[WHAT TO PRODUCE]
The answer is to be an exact copy of the lines below running from the line with "Click inside the Return on market answer box" down to the line with "Click the circle", both ends included, and nothing more.
◆ ◆ ◆ ◆ ◆
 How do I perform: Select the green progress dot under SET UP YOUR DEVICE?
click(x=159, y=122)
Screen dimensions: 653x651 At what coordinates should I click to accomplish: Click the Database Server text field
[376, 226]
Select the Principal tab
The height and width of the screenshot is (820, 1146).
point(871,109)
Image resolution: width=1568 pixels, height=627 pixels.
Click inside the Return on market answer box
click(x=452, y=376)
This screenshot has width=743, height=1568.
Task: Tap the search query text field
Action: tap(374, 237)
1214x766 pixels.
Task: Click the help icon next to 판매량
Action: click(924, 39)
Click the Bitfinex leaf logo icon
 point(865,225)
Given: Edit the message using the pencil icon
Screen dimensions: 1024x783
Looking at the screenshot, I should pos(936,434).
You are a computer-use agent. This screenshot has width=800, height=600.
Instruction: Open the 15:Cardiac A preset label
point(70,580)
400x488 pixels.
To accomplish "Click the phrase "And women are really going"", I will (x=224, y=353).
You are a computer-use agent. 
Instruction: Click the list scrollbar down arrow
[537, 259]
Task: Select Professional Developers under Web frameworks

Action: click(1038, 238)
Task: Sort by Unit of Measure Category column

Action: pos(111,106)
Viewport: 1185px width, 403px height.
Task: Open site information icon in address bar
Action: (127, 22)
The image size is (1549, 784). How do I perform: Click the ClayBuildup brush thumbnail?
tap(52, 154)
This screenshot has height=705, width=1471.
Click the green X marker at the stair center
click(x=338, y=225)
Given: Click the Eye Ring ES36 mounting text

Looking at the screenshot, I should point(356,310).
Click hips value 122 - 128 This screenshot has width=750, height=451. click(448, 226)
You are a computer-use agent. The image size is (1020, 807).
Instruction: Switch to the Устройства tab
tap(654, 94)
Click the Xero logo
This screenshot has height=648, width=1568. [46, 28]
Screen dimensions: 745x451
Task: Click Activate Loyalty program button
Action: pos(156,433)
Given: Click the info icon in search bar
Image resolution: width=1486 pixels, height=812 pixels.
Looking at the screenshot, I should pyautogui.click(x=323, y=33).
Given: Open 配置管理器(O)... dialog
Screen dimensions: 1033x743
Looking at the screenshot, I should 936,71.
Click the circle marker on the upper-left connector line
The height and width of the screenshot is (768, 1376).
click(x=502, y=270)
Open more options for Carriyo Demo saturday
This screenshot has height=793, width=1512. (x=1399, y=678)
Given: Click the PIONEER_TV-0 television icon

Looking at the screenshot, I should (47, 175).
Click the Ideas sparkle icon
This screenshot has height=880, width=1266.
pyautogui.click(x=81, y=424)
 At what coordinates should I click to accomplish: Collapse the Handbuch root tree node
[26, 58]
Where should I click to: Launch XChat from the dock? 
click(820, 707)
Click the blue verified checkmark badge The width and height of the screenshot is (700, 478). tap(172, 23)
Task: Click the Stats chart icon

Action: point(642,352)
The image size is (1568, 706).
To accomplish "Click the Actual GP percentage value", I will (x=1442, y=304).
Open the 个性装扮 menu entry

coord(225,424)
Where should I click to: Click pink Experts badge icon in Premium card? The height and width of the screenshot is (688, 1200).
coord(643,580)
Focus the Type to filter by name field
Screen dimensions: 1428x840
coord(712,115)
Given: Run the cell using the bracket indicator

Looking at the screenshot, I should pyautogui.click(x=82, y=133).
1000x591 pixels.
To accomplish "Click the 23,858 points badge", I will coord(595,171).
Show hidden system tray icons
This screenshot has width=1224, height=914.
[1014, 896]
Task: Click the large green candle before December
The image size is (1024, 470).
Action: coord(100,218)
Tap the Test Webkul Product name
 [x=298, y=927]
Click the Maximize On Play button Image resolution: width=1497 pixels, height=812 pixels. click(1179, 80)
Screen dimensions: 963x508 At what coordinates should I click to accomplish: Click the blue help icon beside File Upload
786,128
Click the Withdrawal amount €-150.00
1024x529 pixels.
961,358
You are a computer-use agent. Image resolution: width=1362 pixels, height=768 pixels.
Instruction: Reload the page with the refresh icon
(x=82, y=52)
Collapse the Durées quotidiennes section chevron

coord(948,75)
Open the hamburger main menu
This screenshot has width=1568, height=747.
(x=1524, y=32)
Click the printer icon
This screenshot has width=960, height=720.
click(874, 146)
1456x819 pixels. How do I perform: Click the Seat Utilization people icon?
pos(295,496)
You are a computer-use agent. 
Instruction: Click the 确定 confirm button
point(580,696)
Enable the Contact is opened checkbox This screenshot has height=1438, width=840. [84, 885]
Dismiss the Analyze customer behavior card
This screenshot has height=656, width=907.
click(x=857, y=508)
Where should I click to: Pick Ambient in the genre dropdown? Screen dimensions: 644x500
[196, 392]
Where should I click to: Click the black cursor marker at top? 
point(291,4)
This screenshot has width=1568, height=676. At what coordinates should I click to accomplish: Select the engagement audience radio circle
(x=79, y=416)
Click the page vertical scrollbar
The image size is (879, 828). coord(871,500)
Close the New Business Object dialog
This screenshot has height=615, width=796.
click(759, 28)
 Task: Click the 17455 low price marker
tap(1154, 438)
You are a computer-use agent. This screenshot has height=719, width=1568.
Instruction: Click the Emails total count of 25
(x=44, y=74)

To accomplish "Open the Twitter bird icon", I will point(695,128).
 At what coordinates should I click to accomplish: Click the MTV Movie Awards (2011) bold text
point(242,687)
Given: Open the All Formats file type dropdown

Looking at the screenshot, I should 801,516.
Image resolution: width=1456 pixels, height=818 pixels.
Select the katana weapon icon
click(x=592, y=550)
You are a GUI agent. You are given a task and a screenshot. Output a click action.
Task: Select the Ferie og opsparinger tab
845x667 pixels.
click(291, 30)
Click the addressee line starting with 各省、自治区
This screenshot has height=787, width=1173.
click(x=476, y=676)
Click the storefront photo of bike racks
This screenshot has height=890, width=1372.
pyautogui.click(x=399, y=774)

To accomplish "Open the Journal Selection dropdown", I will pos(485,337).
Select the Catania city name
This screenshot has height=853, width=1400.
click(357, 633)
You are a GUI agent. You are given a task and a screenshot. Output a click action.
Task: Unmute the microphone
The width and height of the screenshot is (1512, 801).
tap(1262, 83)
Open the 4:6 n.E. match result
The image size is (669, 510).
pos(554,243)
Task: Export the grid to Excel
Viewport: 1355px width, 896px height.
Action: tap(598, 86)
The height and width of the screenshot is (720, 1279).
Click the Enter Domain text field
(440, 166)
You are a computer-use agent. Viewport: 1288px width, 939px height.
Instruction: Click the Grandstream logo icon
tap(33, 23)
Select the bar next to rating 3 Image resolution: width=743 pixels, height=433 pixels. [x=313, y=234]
◆ ◆ ◆ ◆ ◆
[RESULT FOR THIS EXERCISE]
Click inside the Return on market answer box
click(x=452, y=376)
This screenshot has width=743, height=1568.
Task: Tap the search query text field
Action: tap(374, 237)
1214x766 pixels.
Task: Click the help icon next to 판매량
Action: click(924, 39)
Click the Bitfinex leaf logo icon
 point(865,225)
Given: Edit the message using the pencil icon
Screen dimensions: 1024x783
Looking at the screenshot, I should pos(936,434).
You are a computer-use agent. This screenshot has width=800, height=600.
Instruction: Open the 15:Cardiac A preset label
point(70,580)
400x488 pixels.
To accomplish "Click the phrase "And women are really going"", I will (x=224, y=353).
You are a computer-use agent. 
Instruction: Click the list scrollbar down arrow
[537, 259]
Task: Select Professional Developers under Web frameworks

Action: click(1038, 238)
Task: Sort by Unit of Measure Category column

Action: pos(111,106)
Viewport: 1185px width, 403px height.
Task: Open site information icon in address bar
Action: (127, 22)
The image size is (1549, 784). How do I perform: Click the ClayBuildup brush thumbnail?
tap(52, 154)
This screenshot has height=705, width=1471.
Click the green X marker at the stair center
click(x=338, y=225)
Given: Click the Eye Ring ES36 mounting text

Looking at the screenshot, I should point(356,310).
Click hips value 122 - 128 This screenshot has width=750, height=451. click(448, 226)
You are a computer-use agent. The image size is (1020, 807).
Instruction: Switch to the Устройства tab
tap(654, 94)
Click the Xero logo
This screenshot has height=648, width=1568. [46, 28]
Screen dimensions: 745x451
Task: Click Activate Loyalty program button
Action: pos(156,433)
Given: Click the info icon in search bar
Image resolution: width=1486 pixels, height=812 pixels.
Looking at the screenshot, I should pyautogui.click(x=323, y=33).
Given: Open 配置管理器(O)... dialog
Screen dimensions: 1033x743
Looking at the screenshot, I should 936,71.
Click the circle marker on the upper-left connector line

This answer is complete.